Requirement.
Rewrite the stretch of material from its start through the line containing "[x=1329, y=76]", changing every "computer-use agent" to "desktop agent" and leaving everything else as it is.
════════
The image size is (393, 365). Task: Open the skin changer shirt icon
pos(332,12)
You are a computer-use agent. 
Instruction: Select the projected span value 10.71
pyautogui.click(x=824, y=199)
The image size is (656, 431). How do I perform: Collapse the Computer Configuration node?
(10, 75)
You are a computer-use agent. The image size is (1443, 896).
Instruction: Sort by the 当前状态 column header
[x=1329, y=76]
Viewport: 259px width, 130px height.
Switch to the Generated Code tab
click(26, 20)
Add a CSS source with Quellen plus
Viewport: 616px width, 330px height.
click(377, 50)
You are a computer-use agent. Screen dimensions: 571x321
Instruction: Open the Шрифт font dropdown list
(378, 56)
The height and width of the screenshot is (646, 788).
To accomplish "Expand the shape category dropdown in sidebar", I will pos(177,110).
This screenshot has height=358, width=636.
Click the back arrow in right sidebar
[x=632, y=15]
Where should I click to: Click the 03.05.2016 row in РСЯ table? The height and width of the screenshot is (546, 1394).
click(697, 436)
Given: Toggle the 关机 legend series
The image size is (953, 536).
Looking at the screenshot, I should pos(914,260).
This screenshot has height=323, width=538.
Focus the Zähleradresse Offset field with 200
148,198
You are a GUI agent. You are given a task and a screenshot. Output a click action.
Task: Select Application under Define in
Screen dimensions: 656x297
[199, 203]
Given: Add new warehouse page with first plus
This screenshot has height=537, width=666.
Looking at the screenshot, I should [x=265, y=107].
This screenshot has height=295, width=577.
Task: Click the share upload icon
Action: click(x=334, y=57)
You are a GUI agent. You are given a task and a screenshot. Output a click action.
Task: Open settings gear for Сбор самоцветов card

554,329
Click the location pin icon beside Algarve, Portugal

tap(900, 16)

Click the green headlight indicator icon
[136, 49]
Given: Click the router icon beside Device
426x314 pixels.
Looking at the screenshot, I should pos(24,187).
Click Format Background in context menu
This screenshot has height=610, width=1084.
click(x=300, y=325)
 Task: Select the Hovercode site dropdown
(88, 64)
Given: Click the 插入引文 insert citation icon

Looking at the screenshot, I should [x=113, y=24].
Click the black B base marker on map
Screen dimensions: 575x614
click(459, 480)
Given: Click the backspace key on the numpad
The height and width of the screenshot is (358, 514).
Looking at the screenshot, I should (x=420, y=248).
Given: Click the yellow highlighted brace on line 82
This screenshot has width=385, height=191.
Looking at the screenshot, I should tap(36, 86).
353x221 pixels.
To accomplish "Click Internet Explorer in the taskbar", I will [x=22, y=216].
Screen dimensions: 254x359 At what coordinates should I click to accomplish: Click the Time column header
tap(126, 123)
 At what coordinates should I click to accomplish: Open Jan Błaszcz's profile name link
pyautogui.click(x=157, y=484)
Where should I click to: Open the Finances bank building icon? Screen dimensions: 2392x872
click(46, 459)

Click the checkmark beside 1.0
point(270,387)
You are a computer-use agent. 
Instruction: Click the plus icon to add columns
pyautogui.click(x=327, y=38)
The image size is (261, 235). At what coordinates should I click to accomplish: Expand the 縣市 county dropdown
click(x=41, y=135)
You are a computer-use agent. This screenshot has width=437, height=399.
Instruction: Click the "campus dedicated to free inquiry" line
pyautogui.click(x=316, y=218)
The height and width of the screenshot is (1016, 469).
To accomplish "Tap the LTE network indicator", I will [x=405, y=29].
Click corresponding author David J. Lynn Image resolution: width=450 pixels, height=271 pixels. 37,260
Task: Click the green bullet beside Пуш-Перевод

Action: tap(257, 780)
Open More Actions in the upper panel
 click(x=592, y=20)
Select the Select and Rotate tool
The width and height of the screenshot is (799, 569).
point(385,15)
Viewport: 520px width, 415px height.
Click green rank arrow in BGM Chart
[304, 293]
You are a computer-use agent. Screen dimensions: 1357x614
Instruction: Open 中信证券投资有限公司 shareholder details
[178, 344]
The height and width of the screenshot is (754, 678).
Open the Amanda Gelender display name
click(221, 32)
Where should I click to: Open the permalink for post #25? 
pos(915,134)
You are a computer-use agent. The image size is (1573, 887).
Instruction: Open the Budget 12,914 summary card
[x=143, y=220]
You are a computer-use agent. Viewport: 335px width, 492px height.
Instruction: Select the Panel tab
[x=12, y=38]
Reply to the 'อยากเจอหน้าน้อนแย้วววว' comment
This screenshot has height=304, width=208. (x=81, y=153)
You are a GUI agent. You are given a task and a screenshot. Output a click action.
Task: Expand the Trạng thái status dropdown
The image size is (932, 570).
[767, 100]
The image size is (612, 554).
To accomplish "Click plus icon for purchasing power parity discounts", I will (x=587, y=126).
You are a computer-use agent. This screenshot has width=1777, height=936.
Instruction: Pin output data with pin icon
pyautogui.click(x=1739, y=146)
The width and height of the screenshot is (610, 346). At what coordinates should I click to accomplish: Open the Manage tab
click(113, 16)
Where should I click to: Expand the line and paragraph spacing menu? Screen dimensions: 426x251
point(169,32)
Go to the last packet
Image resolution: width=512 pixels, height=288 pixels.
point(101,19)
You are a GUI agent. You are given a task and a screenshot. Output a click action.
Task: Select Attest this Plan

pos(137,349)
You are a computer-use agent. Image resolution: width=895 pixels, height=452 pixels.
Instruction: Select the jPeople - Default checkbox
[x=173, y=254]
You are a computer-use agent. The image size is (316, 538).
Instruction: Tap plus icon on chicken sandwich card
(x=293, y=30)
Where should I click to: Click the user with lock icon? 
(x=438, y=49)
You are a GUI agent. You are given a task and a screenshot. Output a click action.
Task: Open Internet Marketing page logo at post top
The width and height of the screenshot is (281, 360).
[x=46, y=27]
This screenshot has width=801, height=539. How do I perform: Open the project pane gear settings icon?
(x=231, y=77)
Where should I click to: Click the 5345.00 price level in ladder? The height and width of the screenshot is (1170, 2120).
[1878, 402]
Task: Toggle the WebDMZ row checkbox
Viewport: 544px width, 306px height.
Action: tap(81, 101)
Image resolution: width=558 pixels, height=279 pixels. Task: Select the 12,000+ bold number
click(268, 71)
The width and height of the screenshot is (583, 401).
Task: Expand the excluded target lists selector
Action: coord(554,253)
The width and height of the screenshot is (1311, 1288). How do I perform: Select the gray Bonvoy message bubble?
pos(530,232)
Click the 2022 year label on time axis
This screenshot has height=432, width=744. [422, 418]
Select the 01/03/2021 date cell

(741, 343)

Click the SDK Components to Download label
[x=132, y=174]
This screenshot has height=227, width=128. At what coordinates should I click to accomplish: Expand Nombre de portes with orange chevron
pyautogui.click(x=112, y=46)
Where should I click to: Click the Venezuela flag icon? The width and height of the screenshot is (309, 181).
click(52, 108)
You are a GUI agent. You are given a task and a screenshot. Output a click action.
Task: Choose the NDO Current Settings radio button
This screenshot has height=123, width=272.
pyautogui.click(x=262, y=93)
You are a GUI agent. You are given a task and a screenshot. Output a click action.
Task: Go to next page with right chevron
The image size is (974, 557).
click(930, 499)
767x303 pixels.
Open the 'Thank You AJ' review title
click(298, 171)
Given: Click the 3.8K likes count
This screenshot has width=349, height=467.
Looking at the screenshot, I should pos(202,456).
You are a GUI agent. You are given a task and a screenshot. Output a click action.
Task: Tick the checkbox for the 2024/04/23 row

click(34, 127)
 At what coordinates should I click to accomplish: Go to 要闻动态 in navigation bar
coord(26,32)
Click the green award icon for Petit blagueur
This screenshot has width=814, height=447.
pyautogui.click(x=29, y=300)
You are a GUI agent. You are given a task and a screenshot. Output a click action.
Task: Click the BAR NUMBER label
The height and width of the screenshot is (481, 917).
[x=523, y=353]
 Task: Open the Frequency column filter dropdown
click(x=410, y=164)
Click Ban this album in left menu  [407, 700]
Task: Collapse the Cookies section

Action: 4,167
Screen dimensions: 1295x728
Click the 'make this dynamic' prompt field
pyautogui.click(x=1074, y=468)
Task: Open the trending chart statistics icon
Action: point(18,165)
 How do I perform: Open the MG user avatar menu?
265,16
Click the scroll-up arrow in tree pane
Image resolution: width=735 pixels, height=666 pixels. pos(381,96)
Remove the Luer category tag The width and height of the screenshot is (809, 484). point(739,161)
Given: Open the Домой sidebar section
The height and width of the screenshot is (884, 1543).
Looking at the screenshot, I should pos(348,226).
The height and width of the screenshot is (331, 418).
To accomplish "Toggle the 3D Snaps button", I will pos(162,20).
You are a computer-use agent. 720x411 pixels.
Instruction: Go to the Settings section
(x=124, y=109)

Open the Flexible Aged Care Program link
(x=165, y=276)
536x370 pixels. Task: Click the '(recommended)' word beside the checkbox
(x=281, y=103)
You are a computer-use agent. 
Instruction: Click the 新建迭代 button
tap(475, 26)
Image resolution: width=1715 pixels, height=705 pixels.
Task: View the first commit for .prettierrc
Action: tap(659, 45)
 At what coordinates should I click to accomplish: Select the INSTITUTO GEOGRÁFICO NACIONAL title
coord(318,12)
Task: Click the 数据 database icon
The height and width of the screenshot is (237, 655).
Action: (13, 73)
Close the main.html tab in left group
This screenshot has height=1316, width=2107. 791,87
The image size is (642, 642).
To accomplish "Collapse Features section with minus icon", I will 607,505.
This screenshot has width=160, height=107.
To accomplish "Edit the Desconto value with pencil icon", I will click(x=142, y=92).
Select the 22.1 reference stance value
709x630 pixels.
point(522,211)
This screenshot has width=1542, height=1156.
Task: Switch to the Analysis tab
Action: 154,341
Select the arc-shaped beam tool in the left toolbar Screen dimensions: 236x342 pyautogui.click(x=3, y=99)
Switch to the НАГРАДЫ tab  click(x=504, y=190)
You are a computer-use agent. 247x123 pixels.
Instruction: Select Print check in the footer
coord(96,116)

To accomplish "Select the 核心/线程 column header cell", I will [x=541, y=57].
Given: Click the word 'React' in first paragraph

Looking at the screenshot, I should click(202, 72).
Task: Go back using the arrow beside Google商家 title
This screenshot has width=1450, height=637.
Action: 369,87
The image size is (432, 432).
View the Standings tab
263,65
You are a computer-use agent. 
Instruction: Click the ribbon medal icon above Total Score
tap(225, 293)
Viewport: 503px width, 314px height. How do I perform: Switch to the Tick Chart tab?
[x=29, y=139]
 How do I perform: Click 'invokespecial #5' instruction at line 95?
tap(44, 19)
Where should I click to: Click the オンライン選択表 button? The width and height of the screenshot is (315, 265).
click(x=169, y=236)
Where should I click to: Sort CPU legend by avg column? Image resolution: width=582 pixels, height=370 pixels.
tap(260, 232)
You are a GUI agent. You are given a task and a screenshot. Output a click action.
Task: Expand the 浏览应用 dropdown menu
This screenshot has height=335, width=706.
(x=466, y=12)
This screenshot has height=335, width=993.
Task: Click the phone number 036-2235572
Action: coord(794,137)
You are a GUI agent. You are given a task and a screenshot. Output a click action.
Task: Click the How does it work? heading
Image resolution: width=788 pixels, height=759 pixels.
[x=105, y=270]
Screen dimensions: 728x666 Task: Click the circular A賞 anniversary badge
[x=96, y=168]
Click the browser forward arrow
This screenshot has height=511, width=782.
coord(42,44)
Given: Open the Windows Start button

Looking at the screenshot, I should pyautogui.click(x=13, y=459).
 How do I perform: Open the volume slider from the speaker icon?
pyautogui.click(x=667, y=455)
════════
Result of the exercise.
The image size is (393, 365). Task: Open the skin changer shirt icon
pos(332,12)
You are a desktop agent. 
Instruction: Select the projected span value 10.71
pyautogui.click(x=824, y=199)
The image size is (656, 431). How do I perform: Collapse the Computer Configuration node?
(10, 75)
You are a desktop agent. The image size is (1443, 896).
Instruction: Sort by the 当前状态 column header
[x=1329, y=76]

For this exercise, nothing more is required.